You asked if you could give him the ultimatum......go to treatment or goodbye.  Sure you can, IF you're willing to follow through.  Chances are high even if you tell him that if he doesn't go to treatment than he has to move out, that he won't actually move out.  So that leaves it up to you to move out.


I understand how you are feeling, I really really do.  I remember a time when I was working my program so hard and really begining to feel proud of myself because I had set and stuck to my boundaries, I completley stopped enabling him, I always had a plan B, I did my best to live and let live.  Problem was he wasn't living, he was slowly dying.  I did my very best to stay out of his business but it was killing me to watch what he was doing to himself on a daily basis with cocaine.  One morning he came home around 8am and was so out of his mind.  My boundary was you're not allowed in the house under the influence so don't even bother trying.  It took a long time to enforce this one, I had to be vigilent and even when I was sound asleep at 3am and he'd attempt to come in all wired I'd have to stand my ground and do whatever was ncessary to make sure he didn't get in.  So by the time this particular days events occured......he knew enough not to try to come home during the night.  However here it was 8am and I honestly didn't have the heart to make him leave because he looked like he was on some type of tranquilizer or something and I honestly feared he'd have an accident.  He was mumbling so incoherently and ended up going in our guest bedroom and passing out.  I remember crying my eyes out honestly fearing that he would die that day.  I called my ex mother in law whom I'm still very close to and asked her to pray since she is considered a *prayer warrior*  We prayed together on the phone and I just kept making sure he was breathing the entire day.  It was just so very sad.


Part of me wanted to throw everything I had worked so hard on out the window and call...........someone! anyone! to come and help him.  But I knew deep down it would do no good, so prayer was my only option.  It wasn't long after that (maybe a week) when HE decided to stop using because he was afraid he was going to kill himself.  So, I do believe my prayers were answered, just not in my time, but in Gods.
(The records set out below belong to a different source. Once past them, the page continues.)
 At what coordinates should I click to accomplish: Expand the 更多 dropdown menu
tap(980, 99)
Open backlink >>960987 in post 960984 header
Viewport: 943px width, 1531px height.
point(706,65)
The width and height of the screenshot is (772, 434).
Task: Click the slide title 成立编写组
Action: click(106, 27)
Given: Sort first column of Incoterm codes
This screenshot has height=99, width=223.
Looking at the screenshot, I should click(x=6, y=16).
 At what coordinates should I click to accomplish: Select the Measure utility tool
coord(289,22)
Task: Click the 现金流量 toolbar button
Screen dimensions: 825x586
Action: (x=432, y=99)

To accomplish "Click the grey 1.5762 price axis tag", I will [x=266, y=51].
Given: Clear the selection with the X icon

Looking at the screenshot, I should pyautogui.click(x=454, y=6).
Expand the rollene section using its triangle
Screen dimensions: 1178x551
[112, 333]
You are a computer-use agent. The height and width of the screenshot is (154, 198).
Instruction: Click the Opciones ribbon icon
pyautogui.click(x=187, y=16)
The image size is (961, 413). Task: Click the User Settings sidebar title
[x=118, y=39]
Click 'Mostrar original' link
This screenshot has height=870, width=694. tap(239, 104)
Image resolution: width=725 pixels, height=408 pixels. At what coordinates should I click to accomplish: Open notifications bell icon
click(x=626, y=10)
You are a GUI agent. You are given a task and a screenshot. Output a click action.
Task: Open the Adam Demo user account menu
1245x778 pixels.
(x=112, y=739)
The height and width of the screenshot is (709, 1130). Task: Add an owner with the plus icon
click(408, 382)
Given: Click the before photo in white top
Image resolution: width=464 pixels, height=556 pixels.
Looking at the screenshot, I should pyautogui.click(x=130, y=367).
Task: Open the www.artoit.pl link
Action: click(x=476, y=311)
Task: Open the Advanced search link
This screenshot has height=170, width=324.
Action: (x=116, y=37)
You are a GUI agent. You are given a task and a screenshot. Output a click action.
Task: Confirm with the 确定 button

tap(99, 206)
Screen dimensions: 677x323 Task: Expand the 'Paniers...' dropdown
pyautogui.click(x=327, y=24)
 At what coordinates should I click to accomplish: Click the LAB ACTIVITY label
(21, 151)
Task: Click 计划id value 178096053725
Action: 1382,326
He's still had a few slip up sinces then (about 8 mos now) but it really does seem that his obsession to use has been removed.  Used to be no matter how long he stayed clean, the moment he used again his obsessive compulsiveness kicked right back in and he'd be using every day in a matter of a week.


There were times when I also feared my husband would kill himself.  Either when I'd throw him out for a short time, or lose my patience and say some pretty horrible degrading things to him or when he'd just be so disgusted with himself.  Thank God he never did, but I do remember having that fear as well.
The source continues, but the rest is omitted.